Segment Open
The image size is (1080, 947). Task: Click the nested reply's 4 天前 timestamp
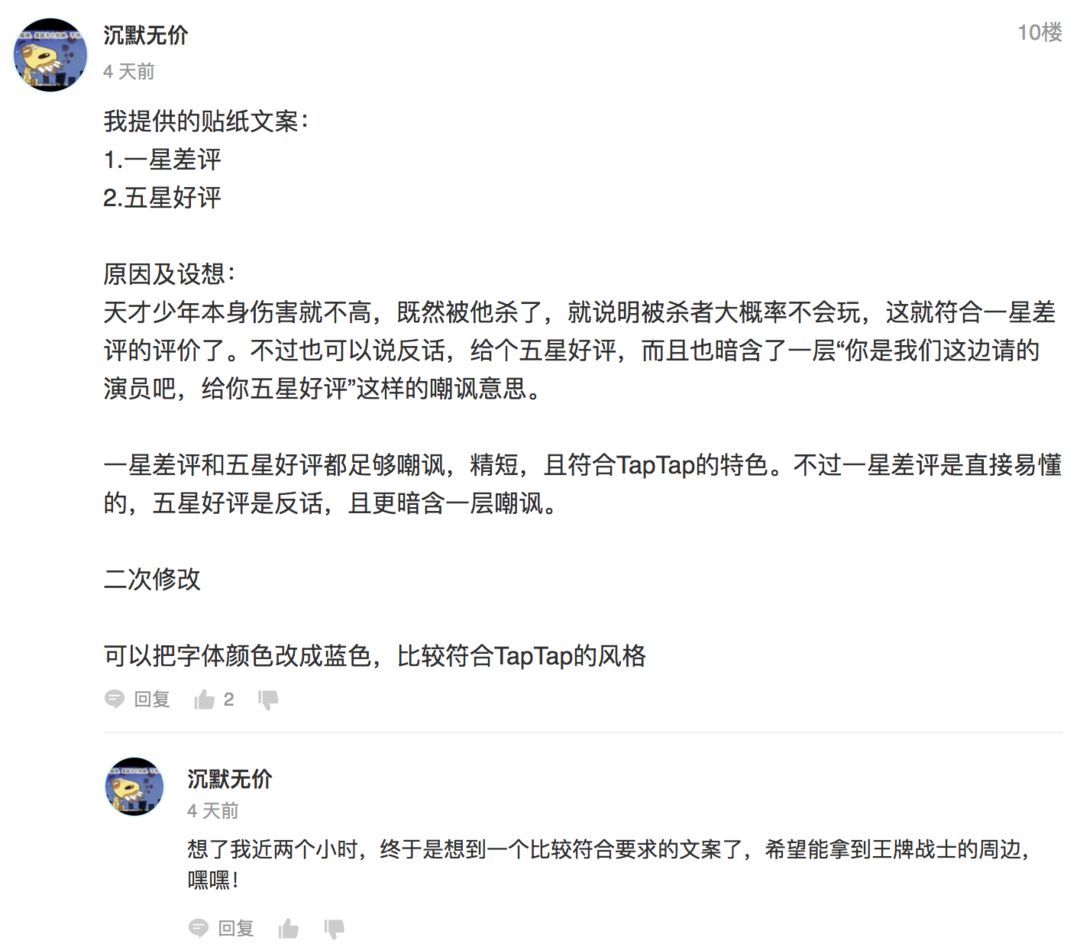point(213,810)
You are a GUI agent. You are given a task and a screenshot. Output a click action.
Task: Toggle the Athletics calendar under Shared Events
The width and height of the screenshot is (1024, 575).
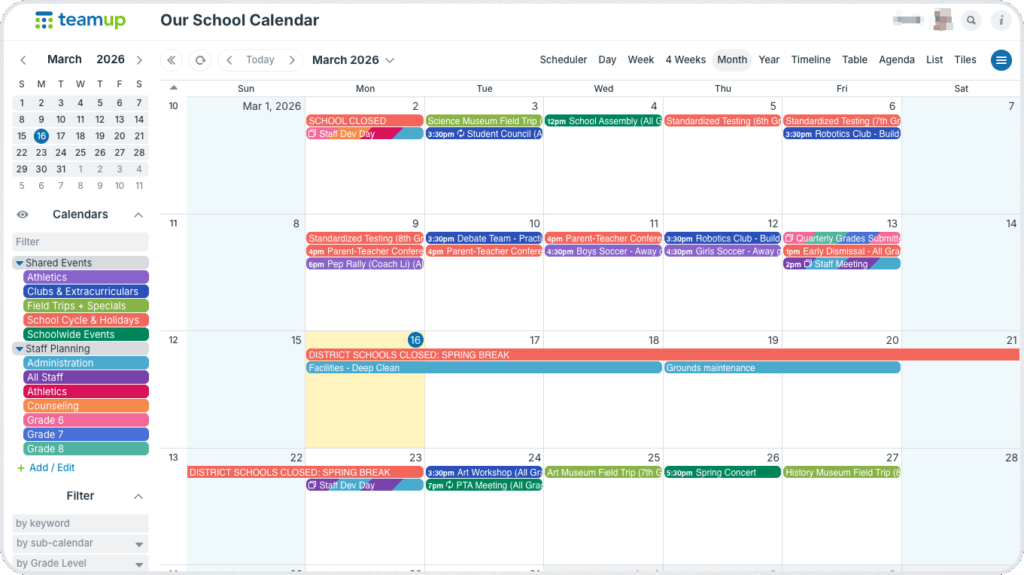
Segment Closed
TASK BRIEF: Copy each entry exactly as written. Pictures do not belong in the copy.

RESULT OF THE EXERCISE:
The image size is (1080, 947). Task: Click the nested reply's 4 天前 timestamp
point(213,810)
You are a GUI agent. You are given a task and a screenshot. Output a click action.
Task: Toggle the Athletics calendar under Shared Events
The width and height of the screenshot is (1024, 575).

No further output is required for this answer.